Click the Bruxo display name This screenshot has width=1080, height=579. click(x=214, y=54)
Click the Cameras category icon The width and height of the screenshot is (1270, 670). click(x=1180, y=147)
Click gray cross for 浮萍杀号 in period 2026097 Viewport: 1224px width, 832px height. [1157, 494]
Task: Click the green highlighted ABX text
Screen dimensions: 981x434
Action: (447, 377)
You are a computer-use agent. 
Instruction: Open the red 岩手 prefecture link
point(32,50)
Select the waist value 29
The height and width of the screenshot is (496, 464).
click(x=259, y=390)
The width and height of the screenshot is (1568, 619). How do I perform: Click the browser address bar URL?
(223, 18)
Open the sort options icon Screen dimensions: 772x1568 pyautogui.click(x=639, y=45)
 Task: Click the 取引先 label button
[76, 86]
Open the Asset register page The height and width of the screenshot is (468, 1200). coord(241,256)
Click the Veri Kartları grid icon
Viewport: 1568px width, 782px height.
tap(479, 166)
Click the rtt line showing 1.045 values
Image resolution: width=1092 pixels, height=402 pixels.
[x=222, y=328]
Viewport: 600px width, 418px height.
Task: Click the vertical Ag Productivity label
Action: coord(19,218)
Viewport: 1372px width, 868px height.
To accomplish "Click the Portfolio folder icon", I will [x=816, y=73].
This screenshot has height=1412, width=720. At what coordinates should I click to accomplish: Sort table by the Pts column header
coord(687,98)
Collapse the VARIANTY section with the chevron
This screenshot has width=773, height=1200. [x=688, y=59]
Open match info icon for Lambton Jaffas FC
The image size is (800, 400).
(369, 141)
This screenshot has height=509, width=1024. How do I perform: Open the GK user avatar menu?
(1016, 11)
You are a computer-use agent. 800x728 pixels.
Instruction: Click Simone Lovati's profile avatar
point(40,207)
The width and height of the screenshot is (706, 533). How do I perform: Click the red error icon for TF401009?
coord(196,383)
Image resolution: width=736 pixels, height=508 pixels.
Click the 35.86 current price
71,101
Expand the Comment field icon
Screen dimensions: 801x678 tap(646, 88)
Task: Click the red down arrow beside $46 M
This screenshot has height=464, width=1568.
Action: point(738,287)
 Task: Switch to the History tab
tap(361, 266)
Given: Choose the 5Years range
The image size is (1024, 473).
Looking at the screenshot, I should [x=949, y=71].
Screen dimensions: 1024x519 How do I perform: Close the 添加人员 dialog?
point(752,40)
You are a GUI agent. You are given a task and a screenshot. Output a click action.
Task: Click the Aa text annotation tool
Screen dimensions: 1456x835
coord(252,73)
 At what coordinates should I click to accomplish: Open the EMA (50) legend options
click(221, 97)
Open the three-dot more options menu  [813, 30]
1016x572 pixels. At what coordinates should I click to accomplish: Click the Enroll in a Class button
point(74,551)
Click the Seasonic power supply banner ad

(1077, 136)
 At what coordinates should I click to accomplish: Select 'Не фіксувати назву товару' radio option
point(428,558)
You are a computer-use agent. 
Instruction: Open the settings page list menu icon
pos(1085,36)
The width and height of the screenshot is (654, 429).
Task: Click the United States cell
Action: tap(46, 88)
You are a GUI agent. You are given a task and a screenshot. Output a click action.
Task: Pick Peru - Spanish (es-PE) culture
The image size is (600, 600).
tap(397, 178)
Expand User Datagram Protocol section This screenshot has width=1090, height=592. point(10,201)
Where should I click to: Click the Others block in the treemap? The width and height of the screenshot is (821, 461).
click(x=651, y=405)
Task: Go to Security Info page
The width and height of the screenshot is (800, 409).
______________________________
TASK ITEM
In the entries above, identify every line with the string "text".

YOUR RESPONSE
Task: Click the green highlighted ABX text
Task: Click the Aa text annotation tool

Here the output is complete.